_Assignment 1_:
List every person named by full name in the news story about Kyle Rittenhouse's court appearance.
_Assignment 2_:
From the news story about Kyle Rittenhouse's court appearance, quote the passage starting at "Kyle Rittenhouse sits" and ending at "Y. Huh, Pool)".
_Assignment 3_:
Continue the news story about Kyle Rittenhouse's first in-person court appearance from its last sentence.

_Given text_:
____________________

Rittenhouse due to make first in-person court appearance

Kyle Rittenhouse, the Illinois man accused of killing two people during a protest in Wisconsin over the police shooting of Jacob Blake, is expected to make his first in-person court appearance

Kyle Rittenhouse sits while listening during an extradition hearing in Lake County court Friday, Oct. 30, 2020, in Waukegan, Ill. Rittenhouse is accused of killing two protesters days after Jacob Blake was shot by police in Kenosha, Wis. (AP Photo/Nam Y. Huh, Pool)

MADISON, Wis. — (AP) — Kyle Rittenhouse, the Illinois man accused of killing two people during the chaotic protests that followed the police shooting of Jacob Blake in Wisconsin, was due Friday to make his first in-person court appearance.

COVID-19 protocols in the Kenosha County courthouse have forced Rittenhouse to make all his court appearances since he was charged in August via video from his attorney's office. But those restrictions have lifted and he was expected to appear in person for a mid-morning status conference.

Attorneys and prosecutors were expected to iron out scheduling details ahead of Rittenhouse's November trial in what should be a routine proceeding. He faces multiple counts, including homicide and reckless endangerment.

Prosecutors say Rittenhouse, who was 17 at the time, shot and killed two people and wounded a third in August after traveling from his home in Antioch, Illinois, to Kenosha. The city was in the throes of several nights of sometimes violent demonstrations after Officer Rusten Sheskey shot Blake, leaving the Black man paralyzed from the waist down.

____________________

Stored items

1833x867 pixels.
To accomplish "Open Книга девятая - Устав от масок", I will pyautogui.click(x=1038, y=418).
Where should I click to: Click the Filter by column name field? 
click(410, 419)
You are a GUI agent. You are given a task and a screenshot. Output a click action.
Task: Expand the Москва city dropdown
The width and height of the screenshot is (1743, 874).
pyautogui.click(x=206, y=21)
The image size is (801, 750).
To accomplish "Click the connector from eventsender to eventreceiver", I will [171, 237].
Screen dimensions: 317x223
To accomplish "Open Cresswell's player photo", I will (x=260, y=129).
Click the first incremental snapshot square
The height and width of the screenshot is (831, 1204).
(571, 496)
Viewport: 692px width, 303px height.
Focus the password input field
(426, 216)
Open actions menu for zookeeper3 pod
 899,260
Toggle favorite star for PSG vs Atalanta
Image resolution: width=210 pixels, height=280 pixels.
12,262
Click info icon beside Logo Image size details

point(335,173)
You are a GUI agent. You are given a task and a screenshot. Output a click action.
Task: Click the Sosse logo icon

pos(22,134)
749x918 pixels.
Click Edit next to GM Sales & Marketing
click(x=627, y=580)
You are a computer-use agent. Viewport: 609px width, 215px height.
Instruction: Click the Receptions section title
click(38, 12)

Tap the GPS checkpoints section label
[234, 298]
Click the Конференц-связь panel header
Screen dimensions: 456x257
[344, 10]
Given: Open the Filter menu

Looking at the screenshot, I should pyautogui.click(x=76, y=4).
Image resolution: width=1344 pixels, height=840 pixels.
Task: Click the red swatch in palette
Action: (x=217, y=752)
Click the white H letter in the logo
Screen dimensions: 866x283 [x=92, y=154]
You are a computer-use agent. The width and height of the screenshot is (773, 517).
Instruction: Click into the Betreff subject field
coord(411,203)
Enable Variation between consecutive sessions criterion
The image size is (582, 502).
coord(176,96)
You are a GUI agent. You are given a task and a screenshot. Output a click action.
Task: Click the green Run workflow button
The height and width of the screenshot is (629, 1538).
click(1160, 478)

____________________

_Task result 1_:
Kyle Rittenhouse, Jacob Blake, Nam Y. Huh, Rusten Sheskey

_Task result 2_:
Kyle Rittenhouse sits while listening during an extradition hearing in Lake County court Friday, Oct. 30, 2020, in Waukegan, Ill. Rittenhouse is accused of killing two protesters days after Jacob Blake was shot by police in Kenosha, Wis. (AP Photo/Nam Y. Huh, Pool)

_Task result 3_:
Rittenhouse and his attorneys have said he went to Kenosha to protect businesses. Video shows Rittenhouse, armed with an assault-style rifle, shooting Joseph Rosenbaum, Anthony Huber and Gaige Grosskreutz. Rosenbaum and Huber died. Grosskreutz survived his wounds.

Cellphone footage shows Rittenhouse, who is white, walking past police lines with his hands up and his rifle still slung over his shoulder even as protesters screamed that he had just shot people.

He turned himself in to police in Antioch several hours later, maintaining that the three men attacked him and he fired in self-defense.

He has since become a polarizing figure in the national conversation over police brutality and racism. Conservatives have held him up as a symbol for gun rights and praised him for pushing back against anti-police protesters, even going so far as to raise $2 million to cover his bail. Others contend he escalated tensions by walking around the protest with a rifle.

Rittenhouse's attorney, Mark Richards, has said in court documents that Rittenhouse and his family have moved into an undisclosed safe house because they've received multiple threats.